Provided material ->
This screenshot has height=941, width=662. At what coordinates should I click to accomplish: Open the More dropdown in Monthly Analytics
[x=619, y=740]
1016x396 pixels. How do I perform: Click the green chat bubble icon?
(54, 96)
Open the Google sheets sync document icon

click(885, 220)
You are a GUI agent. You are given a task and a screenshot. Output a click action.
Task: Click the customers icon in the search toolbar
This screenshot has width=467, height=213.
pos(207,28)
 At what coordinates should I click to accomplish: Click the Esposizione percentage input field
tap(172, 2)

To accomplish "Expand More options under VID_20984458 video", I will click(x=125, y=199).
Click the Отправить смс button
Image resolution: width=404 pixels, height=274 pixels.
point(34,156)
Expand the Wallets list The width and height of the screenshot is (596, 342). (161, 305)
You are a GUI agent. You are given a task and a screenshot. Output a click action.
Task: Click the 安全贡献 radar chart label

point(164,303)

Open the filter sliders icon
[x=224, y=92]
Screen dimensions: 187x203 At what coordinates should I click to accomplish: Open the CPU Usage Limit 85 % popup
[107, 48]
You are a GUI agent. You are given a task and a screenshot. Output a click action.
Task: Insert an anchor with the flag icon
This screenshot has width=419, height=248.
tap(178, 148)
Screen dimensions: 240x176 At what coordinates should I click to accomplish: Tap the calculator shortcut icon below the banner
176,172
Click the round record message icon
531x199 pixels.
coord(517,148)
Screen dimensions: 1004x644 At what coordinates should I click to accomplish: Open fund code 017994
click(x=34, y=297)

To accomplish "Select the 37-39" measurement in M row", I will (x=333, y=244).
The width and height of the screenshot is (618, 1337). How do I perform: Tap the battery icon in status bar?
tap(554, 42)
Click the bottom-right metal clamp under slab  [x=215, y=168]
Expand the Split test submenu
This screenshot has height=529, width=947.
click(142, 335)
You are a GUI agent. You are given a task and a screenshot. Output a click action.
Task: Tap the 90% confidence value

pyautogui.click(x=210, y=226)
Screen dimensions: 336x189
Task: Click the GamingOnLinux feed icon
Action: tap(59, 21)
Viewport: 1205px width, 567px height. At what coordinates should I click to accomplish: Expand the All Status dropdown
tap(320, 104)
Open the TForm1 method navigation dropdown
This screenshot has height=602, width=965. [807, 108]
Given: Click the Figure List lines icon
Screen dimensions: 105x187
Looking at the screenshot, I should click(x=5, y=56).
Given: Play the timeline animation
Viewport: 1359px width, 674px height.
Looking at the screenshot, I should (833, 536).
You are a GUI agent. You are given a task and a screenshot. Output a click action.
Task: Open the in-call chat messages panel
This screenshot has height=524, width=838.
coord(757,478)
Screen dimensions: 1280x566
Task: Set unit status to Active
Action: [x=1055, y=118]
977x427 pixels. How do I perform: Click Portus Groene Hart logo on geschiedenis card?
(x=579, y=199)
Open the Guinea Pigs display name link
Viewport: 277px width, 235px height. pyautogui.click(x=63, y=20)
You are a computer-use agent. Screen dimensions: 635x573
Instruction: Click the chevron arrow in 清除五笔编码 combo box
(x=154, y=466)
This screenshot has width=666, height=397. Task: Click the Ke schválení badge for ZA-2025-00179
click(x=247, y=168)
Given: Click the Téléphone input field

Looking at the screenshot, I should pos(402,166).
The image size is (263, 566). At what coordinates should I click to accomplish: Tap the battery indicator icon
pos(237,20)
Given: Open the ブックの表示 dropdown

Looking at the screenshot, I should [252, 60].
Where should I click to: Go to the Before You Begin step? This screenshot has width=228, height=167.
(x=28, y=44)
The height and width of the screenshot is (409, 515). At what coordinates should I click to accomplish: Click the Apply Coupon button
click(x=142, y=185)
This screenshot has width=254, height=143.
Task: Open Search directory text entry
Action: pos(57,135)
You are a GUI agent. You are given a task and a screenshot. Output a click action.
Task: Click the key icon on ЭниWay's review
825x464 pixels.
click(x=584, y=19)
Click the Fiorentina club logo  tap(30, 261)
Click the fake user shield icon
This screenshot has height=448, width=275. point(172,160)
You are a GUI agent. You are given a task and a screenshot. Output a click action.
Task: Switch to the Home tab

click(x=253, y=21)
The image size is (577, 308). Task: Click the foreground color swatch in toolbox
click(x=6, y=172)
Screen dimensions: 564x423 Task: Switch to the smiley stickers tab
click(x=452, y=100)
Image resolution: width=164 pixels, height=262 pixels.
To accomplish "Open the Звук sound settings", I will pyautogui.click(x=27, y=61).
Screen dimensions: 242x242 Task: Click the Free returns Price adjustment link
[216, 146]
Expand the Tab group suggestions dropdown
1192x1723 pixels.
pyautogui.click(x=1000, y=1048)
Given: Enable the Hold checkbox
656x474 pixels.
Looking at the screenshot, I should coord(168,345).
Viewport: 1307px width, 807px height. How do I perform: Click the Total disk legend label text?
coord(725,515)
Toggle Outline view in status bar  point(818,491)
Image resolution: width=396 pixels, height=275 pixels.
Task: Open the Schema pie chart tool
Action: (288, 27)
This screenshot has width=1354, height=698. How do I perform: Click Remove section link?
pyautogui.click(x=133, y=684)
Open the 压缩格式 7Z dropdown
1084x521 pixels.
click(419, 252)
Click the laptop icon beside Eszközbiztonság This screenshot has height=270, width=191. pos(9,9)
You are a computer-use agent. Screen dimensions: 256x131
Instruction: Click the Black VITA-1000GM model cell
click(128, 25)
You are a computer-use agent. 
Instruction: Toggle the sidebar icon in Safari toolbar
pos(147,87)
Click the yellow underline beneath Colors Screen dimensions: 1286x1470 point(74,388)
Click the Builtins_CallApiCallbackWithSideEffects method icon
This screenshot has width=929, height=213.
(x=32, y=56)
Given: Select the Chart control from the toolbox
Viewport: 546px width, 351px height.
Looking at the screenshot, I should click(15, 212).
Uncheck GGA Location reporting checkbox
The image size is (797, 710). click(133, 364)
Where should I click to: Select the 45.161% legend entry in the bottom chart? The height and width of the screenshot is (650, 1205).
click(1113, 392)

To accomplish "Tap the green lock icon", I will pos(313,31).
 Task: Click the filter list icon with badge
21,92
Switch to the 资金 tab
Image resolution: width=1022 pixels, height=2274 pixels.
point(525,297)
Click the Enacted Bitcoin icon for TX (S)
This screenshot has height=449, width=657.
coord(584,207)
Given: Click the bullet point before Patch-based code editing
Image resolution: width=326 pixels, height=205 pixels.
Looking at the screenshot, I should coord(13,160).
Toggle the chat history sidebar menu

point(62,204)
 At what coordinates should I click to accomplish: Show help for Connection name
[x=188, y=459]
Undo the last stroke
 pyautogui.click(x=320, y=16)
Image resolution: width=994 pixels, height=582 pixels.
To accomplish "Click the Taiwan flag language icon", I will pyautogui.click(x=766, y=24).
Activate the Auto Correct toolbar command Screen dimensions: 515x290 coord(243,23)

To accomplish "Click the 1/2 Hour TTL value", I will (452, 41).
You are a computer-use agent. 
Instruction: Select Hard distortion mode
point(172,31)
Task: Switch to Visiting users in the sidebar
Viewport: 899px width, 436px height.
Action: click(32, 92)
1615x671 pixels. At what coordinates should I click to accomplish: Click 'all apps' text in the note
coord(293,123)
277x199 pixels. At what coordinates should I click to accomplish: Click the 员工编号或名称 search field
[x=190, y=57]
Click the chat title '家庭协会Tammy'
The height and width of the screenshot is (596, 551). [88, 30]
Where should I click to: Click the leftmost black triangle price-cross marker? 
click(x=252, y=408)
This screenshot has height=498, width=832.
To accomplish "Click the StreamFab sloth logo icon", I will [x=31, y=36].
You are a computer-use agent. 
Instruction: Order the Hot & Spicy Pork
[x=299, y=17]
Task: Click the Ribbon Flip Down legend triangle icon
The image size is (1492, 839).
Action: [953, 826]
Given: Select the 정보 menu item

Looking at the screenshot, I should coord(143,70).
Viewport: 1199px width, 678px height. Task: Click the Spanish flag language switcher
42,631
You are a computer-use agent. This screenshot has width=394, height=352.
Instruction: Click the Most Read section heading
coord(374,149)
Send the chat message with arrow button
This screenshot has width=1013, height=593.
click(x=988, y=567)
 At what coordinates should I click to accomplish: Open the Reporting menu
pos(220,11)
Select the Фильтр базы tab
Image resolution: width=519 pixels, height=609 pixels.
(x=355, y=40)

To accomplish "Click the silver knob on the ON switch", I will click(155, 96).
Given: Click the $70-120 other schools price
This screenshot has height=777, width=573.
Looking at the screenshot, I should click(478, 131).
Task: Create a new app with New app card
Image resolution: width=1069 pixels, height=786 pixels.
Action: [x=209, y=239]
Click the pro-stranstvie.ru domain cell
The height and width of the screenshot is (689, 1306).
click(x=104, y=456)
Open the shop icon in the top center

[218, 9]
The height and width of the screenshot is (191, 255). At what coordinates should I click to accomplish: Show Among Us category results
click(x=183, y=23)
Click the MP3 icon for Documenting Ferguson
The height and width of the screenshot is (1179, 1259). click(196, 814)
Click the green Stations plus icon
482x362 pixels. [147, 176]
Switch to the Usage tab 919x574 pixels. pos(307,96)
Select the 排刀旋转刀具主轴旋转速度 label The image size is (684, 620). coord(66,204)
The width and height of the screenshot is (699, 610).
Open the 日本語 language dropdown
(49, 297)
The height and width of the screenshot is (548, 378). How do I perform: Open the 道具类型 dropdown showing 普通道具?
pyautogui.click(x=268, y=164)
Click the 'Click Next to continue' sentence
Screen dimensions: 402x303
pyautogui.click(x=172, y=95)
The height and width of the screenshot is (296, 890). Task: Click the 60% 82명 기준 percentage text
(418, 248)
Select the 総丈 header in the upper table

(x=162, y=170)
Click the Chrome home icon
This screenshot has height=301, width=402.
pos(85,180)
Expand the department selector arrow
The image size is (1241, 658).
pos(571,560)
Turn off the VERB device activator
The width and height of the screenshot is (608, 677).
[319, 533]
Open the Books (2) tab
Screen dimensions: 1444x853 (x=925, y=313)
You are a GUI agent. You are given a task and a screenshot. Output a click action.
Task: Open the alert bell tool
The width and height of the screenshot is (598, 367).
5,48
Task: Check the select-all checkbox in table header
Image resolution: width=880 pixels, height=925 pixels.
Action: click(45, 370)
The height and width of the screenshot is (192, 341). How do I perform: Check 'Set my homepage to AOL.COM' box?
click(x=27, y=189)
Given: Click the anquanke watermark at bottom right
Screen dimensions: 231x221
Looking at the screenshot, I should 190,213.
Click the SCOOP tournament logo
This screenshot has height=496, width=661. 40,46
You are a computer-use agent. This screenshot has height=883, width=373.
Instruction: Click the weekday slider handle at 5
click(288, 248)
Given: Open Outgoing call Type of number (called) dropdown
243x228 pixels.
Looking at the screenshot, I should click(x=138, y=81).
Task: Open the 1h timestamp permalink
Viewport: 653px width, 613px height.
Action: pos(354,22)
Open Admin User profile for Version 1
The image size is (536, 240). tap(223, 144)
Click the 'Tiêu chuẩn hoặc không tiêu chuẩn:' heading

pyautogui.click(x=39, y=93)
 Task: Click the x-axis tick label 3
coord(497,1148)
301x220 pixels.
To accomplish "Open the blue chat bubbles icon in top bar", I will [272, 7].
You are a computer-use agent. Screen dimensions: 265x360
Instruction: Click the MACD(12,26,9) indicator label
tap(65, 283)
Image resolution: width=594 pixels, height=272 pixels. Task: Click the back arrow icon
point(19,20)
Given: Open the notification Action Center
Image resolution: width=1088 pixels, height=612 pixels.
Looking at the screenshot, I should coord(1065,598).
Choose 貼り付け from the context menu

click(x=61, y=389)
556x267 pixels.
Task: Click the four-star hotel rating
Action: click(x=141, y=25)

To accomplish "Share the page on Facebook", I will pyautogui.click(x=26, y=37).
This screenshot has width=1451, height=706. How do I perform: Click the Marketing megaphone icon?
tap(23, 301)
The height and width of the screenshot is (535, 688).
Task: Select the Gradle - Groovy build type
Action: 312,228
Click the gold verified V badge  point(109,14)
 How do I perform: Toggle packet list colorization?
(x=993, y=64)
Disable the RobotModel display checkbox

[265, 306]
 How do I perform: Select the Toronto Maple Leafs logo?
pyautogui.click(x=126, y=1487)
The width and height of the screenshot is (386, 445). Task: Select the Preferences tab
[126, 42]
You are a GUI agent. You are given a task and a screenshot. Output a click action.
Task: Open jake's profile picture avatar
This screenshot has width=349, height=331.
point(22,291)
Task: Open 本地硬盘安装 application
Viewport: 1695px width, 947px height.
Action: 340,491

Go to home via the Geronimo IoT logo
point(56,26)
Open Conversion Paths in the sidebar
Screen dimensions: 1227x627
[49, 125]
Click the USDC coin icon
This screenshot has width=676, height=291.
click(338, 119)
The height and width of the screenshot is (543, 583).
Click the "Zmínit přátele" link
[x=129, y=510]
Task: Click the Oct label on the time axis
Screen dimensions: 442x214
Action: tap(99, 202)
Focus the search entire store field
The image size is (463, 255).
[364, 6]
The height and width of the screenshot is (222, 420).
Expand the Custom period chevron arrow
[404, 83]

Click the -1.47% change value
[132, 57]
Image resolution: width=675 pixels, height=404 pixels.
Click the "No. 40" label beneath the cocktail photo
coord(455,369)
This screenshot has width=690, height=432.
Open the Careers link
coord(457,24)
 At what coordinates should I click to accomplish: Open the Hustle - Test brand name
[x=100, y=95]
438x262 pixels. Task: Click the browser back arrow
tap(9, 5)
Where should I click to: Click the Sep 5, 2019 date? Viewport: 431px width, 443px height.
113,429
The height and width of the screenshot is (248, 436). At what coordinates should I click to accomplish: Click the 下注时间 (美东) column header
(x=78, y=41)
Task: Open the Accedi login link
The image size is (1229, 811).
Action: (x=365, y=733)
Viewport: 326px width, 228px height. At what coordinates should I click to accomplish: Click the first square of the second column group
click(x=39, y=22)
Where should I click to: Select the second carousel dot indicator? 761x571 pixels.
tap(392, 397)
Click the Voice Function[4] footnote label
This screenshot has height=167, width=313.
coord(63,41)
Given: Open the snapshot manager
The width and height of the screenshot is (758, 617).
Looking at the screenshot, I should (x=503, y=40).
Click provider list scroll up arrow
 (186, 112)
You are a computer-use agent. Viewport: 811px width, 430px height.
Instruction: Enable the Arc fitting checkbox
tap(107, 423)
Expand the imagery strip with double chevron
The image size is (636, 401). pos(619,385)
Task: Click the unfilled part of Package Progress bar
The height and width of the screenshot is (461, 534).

What is asked ->
Reproduce the items word for word, from the first line through the line containing "tap(172, 2)", with both ends included.

The solution ->
This screenshot has height=941, width=662. At what coordinates should I click to accomplish: Open the More dropdown in Monthly Analytics
[x=619, y=740]
1016x396 pixels. How do I perform: Click the green chat bubble icon?
(54, 96)
Open the Google sheets sync document icon

click(885, 220)
You are a GUI agent. You are given a task and a screenshot. Output a click action.
Task: Click the customers icon in the search toolbar
This screenshot has width=467, height=213.
pos(207,28)
 At what coordinates should I click to accomplish: Click the Esposizione percentage input field
tap(172, 2)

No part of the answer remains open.